Shares of Verizon got shellacked last year. They were down more than 30% at one point, pushing the company's dividend yield up near 7.5%. 

The stocks have been on an upswing since bottoming out in October, putting them down less than 20% from the beginning of 2022. That has pushed the dividend yield down to its current level of 6.25%. While that's not as alluring as it had been, it's near the company's highest level since the financial crisis. Further, it's well above the market's average, given the S&P 500's 1.7% dividend yield. 

Verizon can easily cover its massive dividend payment. The telecom giant produced $28.2 billion of cash flow from operations through the third quarter, funding capital expenditures ($15.8 billion) and its dividend outlay ($8.1 billion) with room to spare ($4.3 billion). That allowed the company to maintain a strong, investment-grade balance sheet as debt declined, giving it a 2.7 times leverage ratio at the end of the third quarter. 

While Verizon's cash flow was under some pressure last year, its capital investments and recent actions on pricing and costs should boost its bottom line in the future. That should enable Verizon to continue growing its dividend, which it has done for 16 straight years, the longest current streak in the U.S. telecom sector. 

Making moves to fund its growth

Intel stock cratered last year, falling 50% at one point, driving its dividend yield well past 5%. The recent upswing in the stock price has cut that decline to around 40% while putting the dividend yield near 4.9%. That's still a historically high level for the semiconductor company.

The primary issue weighing on the stock last year was weakening demand due to a slowdown in tech spending. The company's revenue fell 20% in the third quarter, while earnings plunged 85%. Meanwhile, free cash flow was also under pressure. 

The weakness in free cash flow is a concern because Intel is investing heavily in building new manufacturing capacity. The company expected capital spending to reach $25 billion last year, which would consume its free cash flow. That meant Intel had to utilize its balance sheet to fund expansion and the dividend, the latter of which cost it nearly $4.5 billion through the first nine months of the year.

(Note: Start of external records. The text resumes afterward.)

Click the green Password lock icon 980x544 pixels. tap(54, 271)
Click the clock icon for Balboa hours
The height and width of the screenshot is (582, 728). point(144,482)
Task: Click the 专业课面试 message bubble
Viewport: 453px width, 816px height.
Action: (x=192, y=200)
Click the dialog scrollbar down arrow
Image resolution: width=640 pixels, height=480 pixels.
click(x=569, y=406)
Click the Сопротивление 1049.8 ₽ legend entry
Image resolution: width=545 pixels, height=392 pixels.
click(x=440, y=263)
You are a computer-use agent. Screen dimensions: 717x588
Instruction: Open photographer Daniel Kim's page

On a positive note, Intel has a cash-rich balance sheet, ending the third quarter with over $22.5 billion in cash against roughly $37.2 billion of debt. 

The company took some important steps to improve its free cash flow. It's undertaking a significant cost reduction effort that should cut expenses by $3 billion this year and up to $10 billion by 2025. The company also secured up to $15 billion in funding for two of its new semiconductor manufacturing sites in Arizona through a unique deal with Brookfield Infrastructure. The partnership will see Brookfield fund 49% of the estimated $30 billion cost in exchange for a similar share of its future revenue.

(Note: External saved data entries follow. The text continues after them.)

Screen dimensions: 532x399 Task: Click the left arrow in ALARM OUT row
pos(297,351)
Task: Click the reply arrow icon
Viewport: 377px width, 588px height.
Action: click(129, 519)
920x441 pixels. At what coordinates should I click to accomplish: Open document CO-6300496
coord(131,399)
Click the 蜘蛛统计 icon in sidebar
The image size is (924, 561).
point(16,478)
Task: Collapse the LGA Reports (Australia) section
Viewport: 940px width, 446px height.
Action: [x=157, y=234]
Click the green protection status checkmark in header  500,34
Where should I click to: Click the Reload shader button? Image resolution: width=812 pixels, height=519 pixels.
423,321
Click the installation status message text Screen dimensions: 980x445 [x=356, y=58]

Intel also completed the initial public offering of its Mobileye unit, raising about $800 million. Mobileye will use most of that money to repay a debt owed to Intel, giving that company additional capital to fund expansion projects. 

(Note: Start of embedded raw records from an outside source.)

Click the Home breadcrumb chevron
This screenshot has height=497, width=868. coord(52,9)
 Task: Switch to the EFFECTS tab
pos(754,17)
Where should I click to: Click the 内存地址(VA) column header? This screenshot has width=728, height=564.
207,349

These moves should bolster Intel's financial position, improving its ability to maintain and continue growing its hefty dividend. 

Enticing income options

While their shares have started to recover, Verizon and Intel still trade at attractive levels, given their historically high dividend yields. Meanwhile, both payouts are likely to rise in the future. Because of that, they still look like enticing investment opportunities for income-seeking investors these days.